Retype each of the records below without any changes.

● **EXCERPTED RECORDS**
━━━━━━━━━━━━━━━━━━━━━━━━━━━━━━

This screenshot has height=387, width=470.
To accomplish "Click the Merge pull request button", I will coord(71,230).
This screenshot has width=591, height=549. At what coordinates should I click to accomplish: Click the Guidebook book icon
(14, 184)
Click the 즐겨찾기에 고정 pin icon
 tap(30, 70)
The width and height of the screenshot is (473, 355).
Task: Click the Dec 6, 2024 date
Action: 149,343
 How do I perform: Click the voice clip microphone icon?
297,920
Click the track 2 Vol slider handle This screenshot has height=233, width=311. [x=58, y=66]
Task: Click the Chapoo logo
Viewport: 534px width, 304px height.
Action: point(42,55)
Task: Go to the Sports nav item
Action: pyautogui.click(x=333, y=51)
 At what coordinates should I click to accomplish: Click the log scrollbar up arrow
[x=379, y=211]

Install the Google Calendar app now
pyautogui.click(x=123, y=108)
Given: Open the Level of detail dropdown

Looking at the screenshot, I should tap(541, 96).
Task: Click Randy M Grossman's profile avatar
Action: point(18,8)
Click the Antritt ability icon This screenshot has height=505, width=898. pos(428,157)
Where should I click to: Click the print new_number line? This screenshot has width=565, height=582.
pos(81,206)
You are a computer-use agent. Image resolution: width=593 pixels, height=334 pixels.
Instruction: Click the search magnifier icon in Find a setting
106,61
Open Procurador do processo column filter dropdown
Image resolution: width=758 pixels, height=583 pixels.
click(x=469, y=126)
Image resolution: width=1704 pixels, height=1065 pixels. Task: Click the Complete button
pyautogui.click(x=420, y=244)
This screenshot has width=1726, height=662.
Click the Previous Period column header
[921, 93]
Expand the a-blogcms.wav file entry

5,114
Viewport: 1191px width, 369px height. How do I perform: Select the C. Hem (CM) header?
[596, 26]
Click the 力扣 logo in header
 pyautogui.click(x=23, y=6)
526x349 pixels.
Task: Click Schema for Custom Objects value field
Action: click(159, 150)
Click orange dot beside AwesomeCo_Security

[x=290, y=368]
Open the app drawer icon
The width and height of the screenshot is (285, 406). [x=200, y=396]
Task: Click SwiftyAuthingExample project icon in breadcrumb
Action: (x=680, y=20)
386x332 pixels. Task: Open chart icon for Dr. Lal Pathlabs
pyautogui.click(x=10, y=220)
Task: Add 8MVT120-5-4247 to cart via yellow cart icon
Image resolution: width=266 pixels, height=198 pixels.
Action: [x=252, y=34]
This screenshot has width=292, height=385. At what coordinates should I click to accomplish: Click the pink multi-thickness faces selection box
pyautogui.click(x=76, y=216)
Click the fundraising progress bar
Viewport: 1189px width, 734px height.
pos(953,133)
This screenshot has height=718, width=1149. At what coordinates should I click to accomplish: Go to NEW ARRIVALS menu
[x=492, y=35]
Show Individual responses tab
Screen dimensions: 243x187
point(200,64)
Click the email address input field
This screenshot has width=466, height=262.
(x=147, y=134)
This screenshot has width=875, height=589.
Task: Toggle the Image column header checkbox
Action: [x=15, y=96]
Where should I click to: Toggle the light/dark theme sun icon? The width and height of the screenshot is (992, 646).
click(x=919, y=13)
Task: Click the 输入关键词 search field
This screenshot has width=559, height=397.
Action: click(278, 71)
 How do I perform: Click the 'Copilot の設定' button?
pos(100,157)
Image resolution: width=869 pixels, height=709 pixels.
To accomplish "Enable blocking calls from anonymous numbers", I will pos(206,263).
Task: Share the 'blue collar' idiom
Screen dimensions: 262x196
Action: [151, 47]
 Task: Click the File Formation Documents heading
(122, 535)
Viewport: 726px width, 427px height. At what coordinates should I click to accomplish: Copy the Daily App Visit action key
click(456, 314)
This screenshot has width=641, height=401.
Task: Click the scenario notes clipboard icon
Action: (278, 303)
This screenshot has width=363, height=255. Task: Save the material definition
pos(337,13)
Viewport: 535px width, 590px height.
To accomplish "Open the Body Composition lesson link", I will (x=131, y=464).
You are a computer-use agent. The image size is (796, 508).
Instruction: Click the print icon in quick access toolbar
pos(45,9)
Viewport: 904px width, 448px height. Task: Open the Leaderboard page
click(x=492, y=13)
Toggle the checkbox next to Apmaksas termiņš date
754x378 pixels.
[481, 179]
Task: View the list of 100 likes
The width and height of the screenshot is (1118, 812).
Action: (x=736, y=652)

━━━━━━━━━━━━━━━━━━━━━━━━━━━━━━

● **THE ANSWER**
This screenshot has height=387, width=470.
To accomplish "Click the Merge pull request button", I will coord(71,230).
This screenshot has width=591, height=549. At what coordinates should I click to accomplish: Click the Guidebook book icon
(14, 184)
Click the 즐겨찾기에 고정 pin icon
 tap(30, 70)
The width and height of the screenshot is (473, 355).
Task: Click the Dec 6, 2024 date
Action: 149,343
 How do I perform: Click the voice clip microphone icon?
297,920
Click the track 2 Vol slider handle This screenshot has height=233, width=311. [x=58, y=66]
Task: Click the Chapoo logo
Viewport: 534px width, 304px height.
Action: point(42,55)
Task: Go to the Sports nav item
Action: pyautogui.click(x=333, y=51)
 At what coordinates should I click to accomplish: Click the log scrollbar up arrow
[x=379, y=211]

Install the Google Calendar app now
pyautogui.click(x=123, y=108)
Given: Open the Level of detail dropdown

Looking at the screenshot, I should tap(541, 96).
Task: Click Randy M Grossman's profile avatar
Action: point(18,8)
Click the Antritt ability icon This screenshot has height=505, width=898. pos(428,157)
Where should I click to: Click the print new_number line? This screenshot has width=565, height=582.
pos(81,206)
You are a computer-use agent. Image resolution: width=593 pixels, height=334 pixels.
Instruction: Click the search magnifier icon in Find a setting
106,61
Open Procurador do processo column filter dropdown
Image resolution: width=758 pixels, height=583 pixels.
click(x=469, y=126)
Image resolution: width=1704 pixels, height=1065 pixels. Task: Click the Complete button
pyautogui.click(x=420, y=244)
This screenshot has width=1726, height=662.
Click the Previous Period column header
[921, 93]
Expand the a-blogcms.wav file entry

5,114
Viewport: 1191px width, 369px height. How do I perform: Select the C. Hem (CM) header?
[596, 26]
Click the 力扣 logo in header
 pyautogui.click(x=23, y=6)
526x349 pixels.
Task: Click Schema for Custom Objects value field
Action: click(159, 150)
Click orange dot beside AwesomeCo_Security

[x=290, y=368]
Open the app drawer icon
The width and height of the screenshot is (285, 406). [x=200, y=396]
Task: Click SwiftyAuthingExample project icon in breadcrumb
Action: (x=680, y=20)
386x332 pixels. Task: Open chart icon for Dr. Lal Pathlabs
pyautogui.click(x=10, y=220)
Task: Add 8MVT120-5-4247 to cart via yellow cart icon
Image resolution: width=266 pixels, height=198 pixels.
Action: [x=252, y=34]
This screenshot has width=292, height=385. At what coordinates should I click to accomplish: Click the pink multi-thickness faces selection box
pyautogui.click(x=76, y=216)
Click the fundraising progress bar
Viewport: 1189px width, 734px height.
pos(953,133)
This screenshot has height=718, width=1149. At what coordinates should I click to accomplish: Go to NEW ARRIVALS menu
[x=492, y=35]
Show Individual responses tab
Screen dimensions: 243x187
point(200,64)
Click the email address input field
This screenshot has width=466, height=262.
(x=147, y=134)
This screenshot has width=875, height=589.
Task: Toggle the Image column header checkbox
Action: [x=15, y=96]
Where should I click to: Toggle the light/dark theme sun icon? The width and height of the screenshot is (992, 646).
click(x=919, y=13)
Task: Click the 输入关键词 search field
This screenshot has width=559, height=397.
Action: click(278, 71)
 How do I perform: Click the 'Copilot の設定' button?
pos(100,157)
Image resolution: width=869 pixels, height=709 pixels.
To accomplish "Enable blocking calls from anonymous numbers", I will pos(206,263).
Task: Share the 'blue collar' idiom
Screen dimensions: 262x196
Action: [151, 47]
 Task: Click the File Formation Documents heading
(122, 535)
Viewport: 726px width, 427px height. At what coordinates should I click to accomplish: Copy the Daily App Visit action key
click(456, 314)
This screenshot has width=641, height=401.
Task: Click the scenario notes clipboard icon
Action: (278, 303)
This screenshot has width=363, height=255. Task: Save the material definition
pos(337,13)
Viewport: 535px width, 590px height.
To accomplish "Open the Body Composition lesson link", I will (x=131, y=464).
You are a computer-use agent. The image size is (796, 508).
Instruction: Click the print icon in quick access toolbar
pos(45,9)
Viewport: 904px width, 448px height. Task: Open the Leaderboard page
click(x=492, y=13)
Toggle the checkbox next to Apmaksas termiņš date
754x378 pixels.
[481, 179]
Task: View the list of 100 likes
The width and height of the screenshot is (1118, 812).
Action: (x=736, y=652)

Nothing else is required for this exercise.